The final three furlongs of the two turner was run in :32.52, quite solid given the conditions, and Crop Report ran at least a full second faster than that, not a bad synthetic debut. He has yet to run on dirt, having two starts on turf at 2 and his two races this year.
After the race, in which principal owner Barry Irwin presented the winning trophy to himself, put the effort in perspective:
“I don’t know if he improved today, to tell you the truth. We’ve never had a horse like this. He’s a May 31st foal... When he’s in motion he’s as good as Animal Kingdom. But he’s so immature and so klutzy from the gate that he gives up five, seven, eight lengths at the start.
“But he’s not going to make the Derby. I don’t know about the Blue Grass, we’ll see how he comes back. I think he’s an exciting prospect for a race like the Belmont.”
Irwin may not be thinking Derby, but Kelly Breen and Mark Casse, the trainers of the first two finishers in the featured Spiral Stakes, Black Onyx and Uncaptured, respectively, are forging ahead with their Derby plans.
“He’s proven he’s a multi-talented horse,” said Breen of Black Onyx, who last won a Gulfstream allowance race in which Crop Report finished third. “He’s won on dirt, turf, and now Polytrack. His next start will be the Derby.” The colt earned himself 50 Derby qualifying points with yesterday’s win.

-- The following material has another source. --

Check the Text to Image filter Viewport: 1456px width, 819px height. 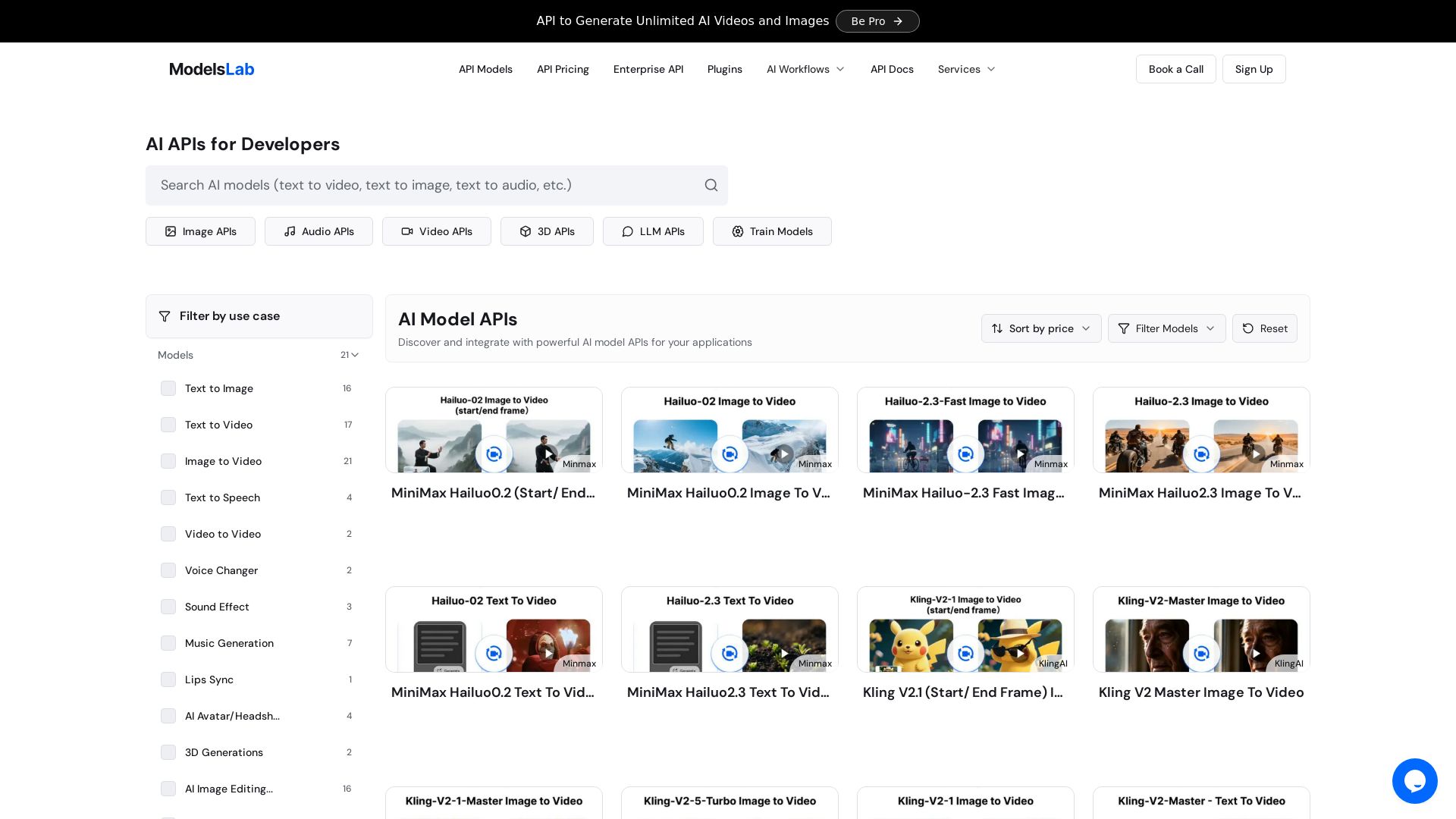pyautogui.click(x=168, y=388)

"I was extremely happy,” said Mark Casse of the runnerup, Uncaptured. “If all goes well we’ll go from here to the Blue Grass and then into the Derby.” Casse then was asked about the 10 furlong distance.
“You never know. But we do know one thing: he's two-for-two at Churchill Downs.” The Spiral was Uncaptured’s 3-year-old debut. As a 2-year-old, the colt won six of seven starts, including the pair in Louisville.